◆ **Problem to work on**:
Using the records below, give the number of lines where the word "agent" appears, with no further output.

◆ **Data records**:
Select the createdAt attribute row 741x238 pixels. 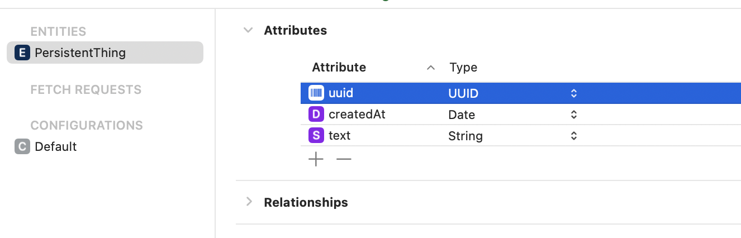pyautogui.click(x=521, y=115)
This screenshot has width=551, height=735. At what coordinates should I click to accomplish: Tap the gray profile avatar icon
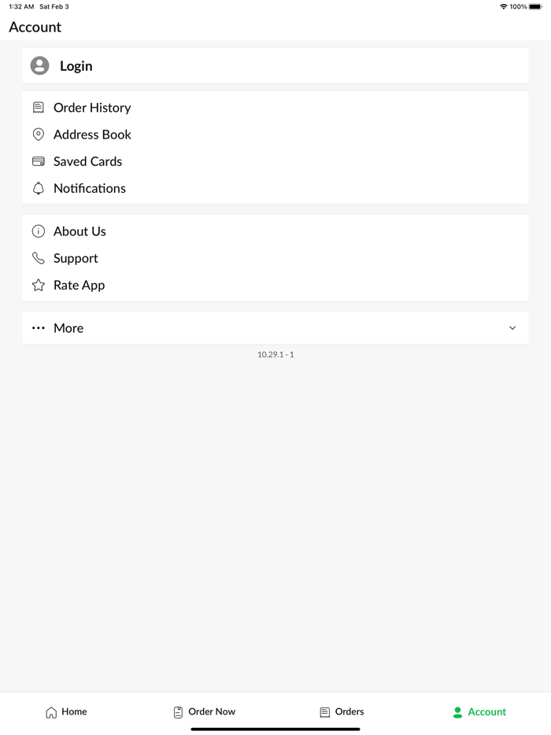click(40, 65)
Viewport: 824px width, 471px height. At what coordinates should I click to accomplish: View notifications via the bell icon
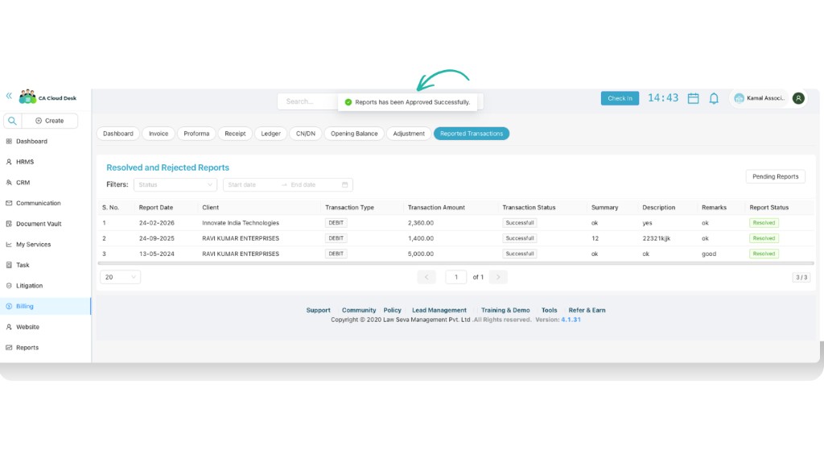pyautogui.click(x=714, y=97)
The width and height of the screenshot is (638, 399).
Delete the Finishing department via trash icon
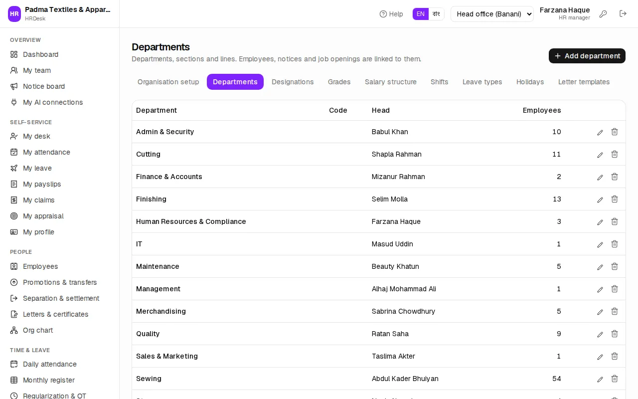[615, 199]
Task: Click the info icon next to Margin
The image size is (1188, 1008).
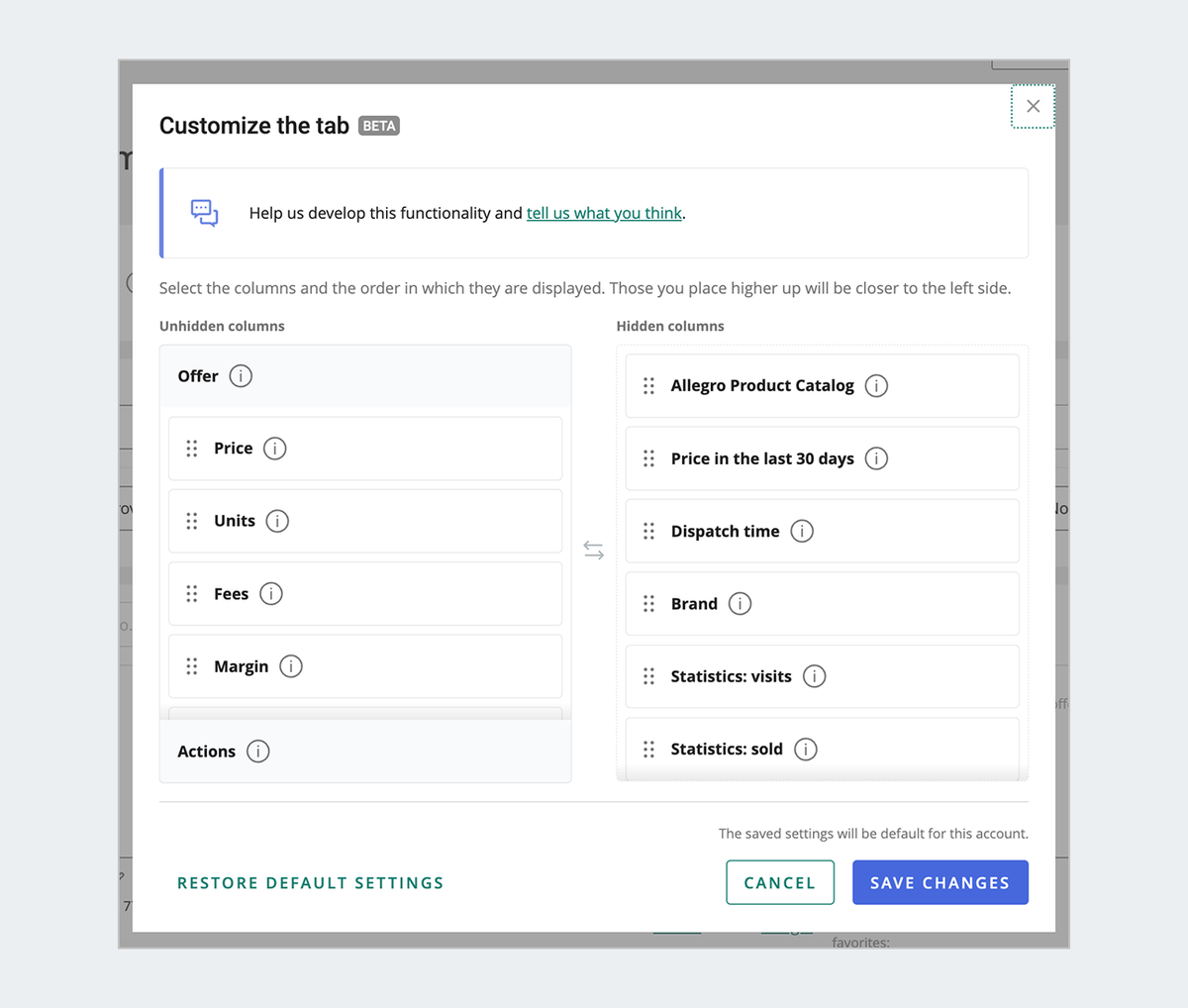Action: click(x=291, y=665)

---

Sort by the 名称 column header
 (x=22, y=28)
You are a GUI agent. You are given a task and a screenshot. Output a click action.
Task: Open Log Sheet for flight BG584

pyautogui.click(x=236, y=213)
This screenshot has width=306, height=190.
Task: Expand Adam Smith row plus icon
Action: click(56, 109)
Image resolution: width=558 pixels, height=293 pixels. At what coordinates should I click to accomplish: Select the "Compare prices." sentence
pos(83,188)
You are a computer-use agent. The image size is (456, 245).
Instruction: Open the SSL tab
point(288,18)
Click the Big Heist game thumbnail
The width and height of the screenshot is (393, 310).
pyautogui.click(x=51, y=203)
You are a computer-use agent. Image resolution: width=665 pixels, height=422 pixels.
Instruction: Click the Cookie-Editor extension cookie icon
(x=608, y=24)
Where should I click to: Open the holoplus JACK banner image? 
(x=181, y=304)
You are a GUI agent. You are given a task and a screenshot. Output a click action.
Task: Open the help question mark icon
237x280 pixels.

◆ **Written solution**:
4